Problems
Michelle and Mondo play the following game, with Michelle going first. They start with a regular polygon, and take it in turns to move. A move is to pick two non-adjacent points in one polygon, connect them, and split that polygon into two new polygons. A player wins if their opponent cannot move - which happens if there are only triangles left. See the diagram below for an example game with a pentagon. Prove that Michelle has the winning strategy if they start with a decagon (\(10\)-sided polygon).
Let \(n\) be a positive integer. Show that \(1+3+3^2+...+3^{n-1}+3^n=\frac{3^{n+1}-1}{2}\).
Show that all integers greater than or equal to \(8\) can be written as a sum of some \(3\)s and \(5\)s. e.g. \(11=3+3+5\). Note that there’s no way to write \(7\) in such a way.
Explain why you can’t rotate the sides on a normal Rubik’s cube to get to the following picture (with no removing stickers, painting, or other cheating allowed).
Are there any two-digit numbers which are the product of their digits?
The sum of Matt’s and Parker’s ages is \(63\) years. Matt is twice as old as Parker was when Matt was as old as Parker is now. How old are they? (Show that there’s no other ages that they could have)
How many \(10\)-digit numbers are there such that the sum of their digits is \(3\)?

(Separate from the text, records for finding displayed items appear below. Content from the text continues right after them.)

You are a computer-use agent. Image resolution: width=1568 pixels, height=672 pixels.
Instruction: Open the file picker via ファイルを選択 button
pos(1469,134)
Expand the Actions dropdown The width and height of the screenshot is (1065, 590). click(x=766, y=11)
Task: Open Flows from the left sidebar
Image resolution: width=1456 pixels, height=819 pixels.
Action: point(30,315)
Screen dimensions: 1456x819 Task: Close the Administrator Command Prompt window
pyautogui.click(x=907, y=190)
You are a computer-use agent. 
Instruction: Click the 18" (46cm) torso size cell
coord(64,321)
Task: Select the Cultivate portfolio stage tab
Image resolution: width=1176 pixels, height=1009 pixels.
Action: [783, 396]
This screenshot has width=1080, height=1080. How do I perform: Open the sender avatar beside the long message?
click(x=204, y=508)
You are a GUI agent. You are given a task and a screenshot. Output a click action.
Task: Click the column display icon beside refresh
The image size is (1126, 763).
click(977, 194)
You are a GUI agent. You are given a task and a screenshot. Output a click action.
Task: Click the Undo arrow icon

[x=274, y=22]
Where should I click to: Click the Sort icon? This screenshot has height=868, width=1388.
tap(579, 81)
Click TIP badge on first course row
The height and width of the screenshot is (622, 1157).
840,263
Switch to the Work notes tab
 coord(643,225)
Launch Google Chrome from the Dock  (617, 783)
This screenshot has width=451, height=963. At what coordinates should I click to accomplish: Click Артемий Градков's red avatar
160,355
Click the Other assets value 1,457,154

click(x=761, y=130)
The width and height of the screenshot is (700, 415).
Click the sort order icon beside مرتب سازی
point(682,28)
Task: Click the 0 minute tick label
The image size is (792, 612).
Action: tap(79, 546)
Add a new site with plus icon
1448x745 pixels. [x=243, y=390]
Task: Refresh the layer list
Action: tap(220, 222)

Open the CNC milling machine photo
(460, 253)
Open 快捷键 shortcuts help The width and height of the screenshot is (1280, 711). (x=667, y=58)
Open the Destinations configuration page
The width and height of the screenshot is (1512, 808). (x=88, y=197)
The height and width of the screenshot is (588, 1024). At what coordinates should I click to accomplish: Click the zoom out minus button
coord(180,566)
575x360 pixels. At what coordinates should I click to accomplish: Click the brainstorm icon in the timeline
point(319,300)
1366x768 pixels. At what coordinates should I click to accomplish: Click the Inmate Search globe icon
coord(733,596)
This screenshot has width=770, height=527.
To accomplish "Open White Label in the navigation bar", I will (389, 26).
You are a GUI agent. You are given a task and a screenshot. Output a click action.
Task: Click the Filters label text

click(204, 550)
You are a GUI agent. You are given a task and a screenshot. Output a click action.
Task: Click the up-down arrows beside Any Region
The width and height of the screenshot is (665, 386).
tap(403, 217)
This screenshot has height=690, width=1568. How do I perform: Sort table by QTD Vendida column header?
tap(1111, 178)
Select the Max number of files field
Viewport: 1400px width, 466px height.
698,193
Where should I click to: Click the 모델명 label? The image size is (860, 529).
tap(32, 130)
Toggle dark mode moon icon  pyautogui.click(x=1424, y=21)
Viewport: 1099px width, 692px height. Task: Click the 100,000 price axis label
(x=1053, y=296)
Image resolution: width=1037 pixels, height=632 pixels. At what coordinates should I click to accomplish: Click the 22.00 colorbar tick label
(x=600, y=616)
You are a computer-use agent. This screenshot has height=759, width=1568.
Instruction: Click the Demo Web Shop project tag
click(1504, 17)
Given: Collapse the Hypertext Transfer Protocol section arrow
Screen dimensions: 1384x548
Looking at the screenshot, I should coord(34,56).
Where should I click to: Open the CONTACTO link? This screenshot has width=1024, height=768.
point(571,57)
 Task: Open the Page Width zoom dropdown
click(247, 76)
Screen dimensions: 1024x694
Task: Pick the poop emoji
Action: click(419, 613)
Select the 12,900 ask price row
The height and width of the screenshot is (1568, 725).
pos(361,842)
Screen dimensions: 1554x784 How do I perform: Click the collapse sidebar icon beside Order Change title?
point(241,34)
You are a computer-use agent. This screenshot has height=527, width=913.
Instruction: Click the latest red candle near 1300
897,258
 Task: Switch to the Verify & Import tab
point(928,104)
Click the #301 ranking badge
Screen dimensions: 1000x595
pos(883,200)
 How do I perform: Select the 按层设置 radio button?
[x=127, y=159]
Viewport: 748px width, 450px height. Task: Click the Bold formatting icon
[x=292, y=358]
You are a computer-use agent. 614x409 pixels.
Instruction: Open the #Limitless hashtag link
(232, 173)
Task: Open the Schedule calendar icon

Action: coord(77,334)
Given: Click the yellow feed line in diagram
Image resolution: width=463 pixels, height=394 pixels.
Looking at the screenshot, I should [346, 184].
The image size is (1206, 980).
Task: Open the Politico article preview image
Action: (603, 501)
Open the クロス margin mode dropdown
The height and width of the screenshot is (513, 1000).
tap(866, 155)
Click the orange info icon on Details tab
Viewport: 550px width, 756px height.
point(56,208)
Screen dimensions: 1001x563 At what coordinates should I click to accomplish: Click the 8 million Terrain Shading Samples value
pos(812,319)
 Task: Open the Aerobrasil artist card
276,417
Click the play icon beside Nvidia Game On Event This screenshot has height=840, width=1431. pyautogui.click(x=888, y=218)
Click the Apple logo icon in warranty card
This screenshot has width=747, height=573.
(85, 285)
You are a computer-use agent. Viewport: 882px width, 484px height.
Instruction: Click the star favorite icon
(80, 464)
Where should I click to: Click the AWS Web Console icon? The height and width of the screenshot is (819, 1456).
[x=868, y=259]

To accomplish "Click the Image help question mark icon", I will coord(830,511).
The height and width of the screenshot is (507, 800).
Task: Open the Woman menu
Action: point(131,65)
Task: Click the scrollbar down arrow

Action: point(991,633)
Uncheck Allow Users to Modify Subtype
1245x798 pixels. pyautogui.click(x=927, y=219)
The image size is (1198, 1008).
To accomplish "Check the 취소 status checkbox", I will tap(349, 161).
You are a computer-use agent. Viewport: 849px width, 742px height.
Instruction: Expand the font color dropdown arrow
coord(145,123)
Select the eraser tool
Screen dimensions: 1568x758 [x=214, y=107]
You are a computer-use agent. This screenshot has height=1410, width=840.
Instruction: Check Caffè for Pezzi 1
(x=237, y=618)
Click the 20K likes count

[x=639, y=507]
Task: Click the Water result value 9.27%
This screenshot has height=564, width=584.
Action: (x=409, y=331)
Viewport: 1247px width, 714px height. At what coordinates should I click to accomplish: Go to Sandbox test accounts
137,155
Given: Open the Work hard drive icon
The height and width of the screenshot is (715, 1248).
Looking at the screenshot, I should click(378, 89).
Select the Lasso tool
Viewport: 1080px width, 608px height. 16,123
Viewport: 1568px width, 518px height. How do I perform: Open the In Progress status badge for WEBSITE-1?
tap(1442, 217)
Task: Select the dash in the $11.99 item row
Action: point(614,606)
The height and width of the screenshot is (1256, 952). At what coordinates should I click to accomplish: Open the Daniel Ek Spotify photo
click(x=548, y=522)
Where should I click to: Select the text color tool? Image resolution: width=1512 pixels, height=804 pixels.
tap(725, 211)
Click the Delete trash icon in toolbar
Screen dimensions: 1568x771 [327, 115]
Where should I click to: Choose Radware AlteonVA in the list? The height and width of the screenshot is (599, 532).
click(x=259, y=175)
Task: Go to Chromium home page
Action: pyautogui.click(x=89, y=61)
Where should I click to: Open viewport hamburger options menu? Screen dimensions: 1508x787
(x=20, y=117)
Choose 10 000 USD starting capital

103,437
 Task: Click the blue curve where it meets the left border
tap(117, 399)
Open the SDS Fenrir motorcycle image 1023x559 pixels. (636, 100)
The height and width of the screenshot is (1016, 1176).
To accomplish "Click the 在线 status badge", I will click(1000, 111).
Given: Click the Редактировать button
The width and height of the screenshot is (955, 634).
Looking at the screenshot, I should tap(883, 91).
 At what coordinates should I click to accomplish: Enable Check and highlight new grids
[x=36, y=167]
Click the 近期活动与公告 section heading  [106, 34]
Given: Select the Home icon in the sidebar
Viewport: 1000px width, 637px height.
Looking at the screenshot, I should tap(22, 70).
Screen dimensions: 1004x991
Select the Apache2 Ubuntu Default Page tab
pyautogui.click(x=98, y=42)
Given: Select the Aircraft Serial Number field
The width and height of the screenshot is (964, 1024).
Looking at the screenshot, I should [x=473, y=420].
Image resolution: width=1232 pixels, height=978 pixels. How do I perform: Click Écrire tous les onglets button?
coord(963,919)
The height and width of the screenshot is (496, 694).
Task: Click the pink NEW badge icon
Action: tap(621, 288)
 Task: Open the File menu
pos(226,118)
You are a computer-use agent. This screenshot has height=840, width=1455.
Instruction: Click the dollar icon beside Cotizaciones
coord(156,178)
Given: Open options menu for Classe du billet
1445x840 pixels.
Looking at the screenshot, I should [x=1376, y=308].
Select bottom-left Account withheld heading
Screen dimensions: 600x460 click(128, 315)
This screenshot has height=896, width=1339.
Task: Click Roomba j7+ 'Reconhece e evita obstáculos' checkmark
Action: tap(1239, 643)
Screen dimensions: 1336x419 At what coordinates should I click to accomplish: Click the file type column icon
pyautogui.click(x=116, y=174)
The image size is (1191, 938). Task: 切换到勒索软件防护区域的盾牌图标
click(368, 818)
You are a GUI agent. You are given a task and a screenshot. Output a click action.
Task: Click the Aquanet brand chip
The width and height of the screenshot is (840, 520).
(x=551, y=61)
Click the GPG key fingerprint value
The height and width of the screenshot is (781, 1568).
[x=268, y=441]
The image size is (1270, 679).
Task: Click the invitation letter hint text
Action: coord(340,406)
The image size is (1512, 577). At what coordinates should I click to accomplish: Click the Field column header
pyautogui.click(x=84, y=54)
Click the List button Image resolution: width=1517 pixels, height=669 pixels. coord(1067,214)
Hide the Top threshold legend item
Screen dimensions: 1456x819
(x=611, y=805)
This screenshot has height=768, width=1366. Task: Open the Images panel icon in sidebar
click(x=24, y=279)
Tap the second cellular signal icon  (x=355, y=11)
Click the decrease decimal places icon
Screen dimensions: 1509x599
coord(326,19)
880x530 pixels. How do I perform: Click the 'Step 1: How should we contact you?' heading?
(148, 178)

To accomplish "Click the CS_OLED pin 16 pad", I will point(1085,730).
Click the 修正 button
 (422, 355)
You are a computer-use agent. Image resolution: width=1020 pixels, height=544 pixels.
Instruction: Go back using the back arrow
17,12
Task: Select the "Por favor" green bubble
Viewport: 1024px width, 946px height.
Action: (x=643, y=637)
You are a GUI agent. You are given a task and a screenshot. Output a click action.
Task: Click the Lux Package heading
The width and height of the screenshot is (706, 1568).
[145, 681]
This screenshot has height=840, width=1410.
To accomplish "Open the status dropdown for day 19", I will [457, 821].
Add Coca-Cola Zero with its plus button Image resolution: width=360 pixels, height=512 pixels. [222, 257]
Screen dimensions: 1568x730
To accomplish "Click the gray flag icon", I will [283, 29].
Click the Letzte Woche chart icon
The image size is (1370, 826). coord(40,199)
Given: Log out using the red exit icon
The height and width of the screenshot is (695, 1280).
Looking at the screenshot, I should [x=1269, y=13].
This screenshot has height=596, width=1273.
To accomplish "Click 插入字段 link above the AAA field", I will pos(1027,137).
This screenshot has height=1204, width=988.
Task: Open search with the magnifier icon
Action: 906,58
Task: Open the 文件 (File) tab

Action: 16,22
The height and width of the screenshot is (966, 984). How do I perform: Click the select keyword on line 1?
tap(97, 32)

The sum of digits of a positive integer \(n\) is the same as the number of digits of \(n\). What are the possible products of the digits of \(n\)?
In the triangle \(\triangle ABC\), the angle \(\angle ACB=60^{\circ}\), marked at the top. The angle bisectors \(AD\) and \(BE\) intersect at the point \(I\).
Find the angle \(\angle AIB\), marked in red.
Find, with proof, all integer solutions of \(a^3+b^3=9\).